▼
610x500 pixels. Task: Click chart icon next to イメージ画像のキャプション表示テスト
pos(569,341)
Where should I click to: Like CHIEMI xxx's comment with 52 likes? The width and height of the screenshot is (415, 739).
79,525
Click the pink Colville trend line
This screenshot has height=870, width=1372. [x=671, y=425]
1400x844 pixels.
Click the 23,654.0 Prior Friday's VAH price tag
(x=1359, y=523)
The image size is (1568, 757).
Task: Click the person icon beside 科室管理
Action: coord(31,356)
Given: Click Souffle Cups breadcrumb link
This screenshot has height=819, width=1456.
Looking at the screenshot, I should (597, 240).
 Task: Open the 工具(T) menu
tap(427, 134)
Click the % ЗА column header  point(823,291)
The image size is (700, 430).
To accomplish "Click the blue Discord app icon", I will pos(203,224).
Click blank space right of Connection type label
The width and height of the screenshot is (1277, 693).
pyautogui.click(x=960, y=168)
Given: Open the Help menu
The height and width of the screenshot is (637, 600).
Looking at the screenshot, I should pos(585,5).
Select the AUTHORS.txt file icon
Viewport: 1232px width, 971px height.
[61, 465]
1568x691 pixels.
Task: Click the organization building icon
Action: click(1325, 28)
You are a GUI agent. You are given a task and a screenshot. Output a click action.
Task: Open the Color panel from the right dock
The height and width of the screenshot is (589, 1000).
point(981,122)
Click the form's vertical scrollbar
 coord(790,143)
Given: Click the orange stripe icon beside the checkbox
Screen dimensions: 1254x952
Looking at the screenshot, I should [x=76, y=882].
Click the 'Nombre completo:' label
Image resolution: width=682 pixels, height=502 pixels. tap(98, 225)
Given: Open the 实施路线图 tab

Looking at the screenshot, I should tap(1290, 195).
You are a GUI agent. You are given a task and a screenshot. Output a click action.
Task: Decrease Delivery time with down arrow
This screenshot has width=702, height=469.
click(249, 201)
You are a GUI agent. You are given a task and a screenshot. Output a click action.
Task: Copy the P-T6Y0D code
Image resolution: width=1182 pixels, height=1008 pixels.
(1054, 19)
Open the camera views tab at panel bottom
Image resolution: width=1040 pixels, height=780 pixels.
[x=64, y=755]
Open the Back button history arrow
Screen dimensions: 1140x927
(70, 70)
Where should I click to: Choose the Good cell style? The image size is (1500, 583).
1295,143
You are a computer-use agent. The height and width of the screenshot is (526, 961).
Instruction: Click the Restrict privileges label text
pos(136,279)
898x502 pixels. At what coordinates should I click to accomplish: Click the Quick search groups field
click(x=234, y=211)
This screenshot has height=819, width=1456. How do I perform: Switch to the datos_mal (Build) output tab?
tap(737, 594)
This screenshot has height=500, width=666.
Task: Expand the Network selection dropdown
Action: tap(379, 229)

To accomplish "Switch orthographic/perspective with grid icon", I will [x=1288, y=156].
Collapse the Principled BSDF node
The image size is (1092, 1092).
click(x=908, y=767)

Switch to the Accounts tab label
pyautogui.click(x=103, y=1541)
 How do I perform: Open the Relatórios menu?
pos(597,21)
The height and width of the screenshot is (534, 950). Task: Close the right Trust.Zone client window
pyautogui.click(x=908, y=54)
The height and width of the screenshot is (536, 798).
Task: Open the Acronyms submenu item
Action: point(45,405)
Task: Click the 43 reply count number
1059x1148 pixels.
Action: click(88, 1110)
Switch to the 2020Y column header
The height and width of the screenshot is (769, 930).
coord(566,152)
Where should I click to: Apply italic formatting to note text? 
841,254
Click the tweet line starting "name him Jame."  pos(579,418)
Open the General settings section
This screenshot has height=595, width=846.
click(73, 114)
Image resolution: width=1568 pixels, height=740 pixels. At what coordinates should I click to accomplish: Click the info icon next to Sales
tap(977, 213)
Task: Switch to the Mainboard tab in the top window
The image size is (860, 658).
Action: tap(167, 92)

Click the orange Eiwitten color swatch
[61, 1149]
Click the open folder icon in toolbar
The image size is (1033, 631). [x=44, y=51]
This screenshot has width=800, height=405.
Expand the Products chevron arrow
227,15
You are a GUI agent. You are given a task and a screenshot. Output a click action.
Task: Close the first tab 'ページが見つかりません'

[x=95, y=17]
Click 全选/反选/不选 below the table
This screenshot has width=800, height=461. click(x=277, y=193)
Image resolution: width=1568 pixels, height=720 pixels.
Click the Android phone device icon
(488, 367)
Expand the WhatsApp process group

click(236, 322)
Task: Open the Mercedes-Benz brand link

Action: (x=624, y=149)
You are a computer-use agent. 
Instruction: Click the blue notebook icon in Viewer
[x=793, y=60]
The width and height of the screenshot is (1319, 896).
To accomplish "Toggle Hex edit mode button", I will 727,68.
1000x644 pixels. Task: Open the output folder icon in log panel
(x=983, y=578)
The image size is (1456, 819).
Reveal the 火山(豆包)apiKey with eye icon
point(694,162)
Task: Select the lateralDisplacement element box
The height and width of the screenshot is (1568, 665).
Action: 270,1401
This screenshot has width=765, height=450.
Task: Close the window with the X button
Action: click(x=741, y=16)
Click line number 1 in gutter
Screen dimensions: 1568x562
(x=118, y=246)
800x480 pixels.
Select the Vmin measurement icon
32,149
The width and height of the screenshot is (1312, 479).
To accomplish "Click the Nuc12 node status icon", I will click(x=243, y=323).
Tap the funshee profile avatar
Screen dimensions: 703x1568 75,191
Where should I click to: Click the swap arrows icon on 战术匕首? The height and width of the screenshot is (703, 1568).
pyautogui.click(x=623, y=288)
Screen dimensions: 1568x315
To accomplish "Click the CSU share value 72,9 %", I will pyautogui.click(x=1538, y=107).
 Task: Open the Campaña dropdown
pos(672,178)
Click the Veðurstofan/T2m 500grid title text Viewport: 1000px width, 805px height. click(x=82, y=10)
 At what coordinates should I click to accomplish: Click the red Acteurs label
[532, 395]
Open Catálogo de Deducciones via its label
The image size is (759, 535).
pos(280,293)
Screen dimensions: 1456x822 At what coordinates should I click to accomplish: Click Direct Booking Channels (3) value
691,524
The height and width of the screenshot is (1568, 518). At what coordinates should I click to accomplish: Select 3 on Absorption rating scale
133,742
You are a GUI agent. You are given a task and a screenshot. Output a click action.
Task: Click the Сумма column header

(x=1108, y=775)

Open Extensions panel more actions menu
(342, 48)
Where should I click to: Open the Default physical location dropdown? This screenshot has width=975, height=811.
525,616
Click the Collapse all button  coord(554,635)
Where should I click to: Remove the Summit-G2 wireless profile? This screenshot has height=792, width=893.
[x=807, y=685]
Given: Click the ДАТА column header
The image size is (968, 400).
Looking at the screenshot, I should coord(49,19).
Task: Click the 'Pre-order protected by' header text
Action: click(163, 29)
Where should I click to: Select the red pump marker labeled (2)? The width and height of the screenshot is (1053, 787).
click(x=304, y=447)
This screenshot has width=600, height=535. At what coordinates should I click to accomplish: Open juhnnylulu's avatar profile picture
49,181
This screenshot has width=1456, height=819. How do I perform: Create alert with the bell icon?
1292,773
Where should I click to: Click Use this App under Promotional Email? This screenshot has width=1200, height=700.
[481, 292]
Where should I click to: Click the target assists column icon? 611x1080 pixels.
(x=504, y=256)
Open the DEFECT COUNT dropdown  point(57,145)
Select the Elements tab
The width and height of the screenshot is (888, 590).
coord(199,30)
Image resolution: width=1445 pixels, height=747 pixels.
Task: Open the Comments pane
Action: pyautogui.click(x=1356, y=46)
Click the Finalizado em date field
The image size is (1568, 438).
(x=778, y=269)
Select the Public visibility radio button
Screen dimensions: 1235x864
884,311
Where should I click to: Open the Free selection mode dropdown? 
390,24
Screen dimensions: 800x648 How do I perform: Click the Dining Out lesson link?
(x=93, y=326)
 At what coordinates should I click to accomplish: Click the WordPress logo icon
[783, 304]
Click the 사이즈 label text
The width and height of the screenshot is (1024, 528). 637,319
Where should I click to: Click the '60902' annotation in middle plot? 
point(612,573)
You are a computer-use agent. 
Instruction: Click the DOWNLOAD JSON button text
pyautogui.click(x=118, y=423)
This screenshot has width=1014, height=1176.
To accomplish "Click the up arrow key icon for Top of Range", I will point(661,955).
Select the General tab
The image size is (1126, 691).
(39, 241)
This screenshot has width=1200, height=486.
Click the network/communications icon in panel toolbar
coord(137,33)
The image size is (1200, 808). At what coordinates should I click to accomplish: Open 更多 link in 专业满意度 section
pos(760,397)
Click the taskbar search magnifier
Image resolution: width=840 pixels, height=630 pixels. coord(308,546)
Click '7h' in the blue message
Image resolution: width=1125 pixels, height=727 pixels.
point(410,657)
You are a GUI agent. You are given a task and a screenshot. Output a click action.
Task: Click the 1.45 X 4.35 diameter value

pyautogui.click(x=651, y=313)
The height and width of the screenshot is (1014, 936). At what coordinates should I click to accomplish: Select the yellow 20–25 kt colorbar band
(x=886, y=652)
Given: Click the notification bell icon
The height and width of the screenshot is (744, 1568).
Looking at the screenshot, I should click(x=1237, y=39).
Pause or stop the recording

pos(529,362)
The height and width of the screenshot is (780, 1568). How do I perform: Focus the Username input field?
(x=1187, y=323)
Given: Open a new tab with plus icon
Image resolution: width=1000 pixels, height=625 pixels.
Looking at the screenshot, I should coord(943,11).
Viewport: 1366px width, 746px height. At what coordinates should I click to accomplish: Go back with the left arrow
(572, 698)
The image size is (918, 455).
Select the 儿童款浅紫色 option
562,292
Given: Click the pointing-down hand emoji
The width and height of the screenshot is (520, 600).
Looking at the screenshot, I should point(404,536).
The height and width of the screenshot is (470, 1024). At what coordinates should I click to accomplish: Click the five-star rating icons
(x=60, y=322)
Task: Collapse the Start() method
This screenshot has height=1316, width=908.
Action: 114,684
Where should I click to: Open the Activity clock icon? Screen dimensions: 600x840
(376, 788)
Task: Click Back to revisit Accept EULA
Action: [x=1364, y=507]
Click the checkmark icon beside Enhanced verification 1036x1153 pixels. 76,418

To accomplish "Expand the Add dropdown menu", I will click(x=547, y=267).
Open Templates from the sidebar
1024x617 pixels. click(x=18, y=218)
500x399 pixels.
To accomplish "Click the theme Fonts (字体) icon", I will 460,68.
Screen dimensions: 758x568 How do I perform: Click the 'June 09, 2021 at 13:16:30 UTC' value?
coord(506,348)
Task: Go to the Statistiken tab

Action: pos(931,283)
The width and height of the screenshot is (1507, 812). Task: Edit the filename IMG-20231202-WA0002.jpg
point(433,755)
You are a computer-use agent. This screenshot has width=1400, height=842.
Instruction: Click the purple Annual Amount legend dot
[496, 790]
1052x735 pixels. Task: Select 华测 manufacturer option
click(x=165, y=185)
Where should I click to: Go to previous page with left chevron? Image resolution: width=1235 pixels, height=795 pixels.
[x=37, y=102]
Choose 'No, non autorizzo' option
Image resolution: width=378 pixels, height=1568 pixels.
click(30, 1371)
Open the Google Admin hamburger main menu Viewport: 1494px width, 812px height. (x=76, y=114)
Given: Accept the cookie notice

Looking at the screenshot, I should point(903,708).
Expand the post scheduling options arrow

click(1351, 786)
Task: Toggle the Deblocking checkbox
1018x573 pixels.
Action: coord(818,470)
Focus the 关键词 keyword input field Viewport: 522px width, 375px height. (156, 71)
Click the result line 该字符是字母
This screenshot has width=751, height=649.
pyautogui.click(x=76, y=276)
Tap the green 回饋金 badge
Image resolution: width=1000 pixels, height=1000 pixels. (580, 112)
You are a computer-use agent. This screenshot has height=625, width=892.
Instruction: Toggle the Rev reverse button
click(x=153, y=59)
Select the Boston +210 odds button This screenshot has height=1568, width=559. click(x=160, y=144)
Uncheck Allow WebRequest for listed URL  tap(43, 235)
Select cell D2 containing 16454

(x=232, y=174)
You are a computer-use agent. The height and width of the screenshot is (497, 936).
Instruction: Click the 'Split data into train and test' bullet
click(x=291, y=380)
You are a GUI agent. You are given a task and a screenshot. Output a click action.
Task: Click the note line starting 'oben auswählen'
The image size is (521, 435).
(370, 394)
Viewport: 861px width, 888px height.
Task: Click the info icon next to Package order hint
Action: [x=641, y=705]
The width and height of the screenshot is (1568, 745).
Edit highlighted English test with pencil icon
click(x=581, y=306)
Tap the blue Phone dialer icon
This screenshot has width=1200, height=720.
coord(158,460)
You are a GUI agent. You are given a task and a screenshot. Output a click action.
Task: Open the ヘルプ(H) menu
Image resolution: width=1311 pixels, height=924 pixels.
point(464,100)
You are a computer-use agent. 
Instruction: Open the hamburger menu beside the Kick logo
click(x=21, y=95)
▲
## Given task
Find each line in the records that contains the string "next", matching case exactly, and copy those lines out in full.

## Solution for this problem
610x500 pixels. Task: Click chart icon next to イメージ画像のキャプション表示テスト
Image resolution: width=1568 pixels, height=740 pixels. At what coordinates should I click to accomplish: Click the info icon next to Sales
Task: Click the info icon next to Package order hint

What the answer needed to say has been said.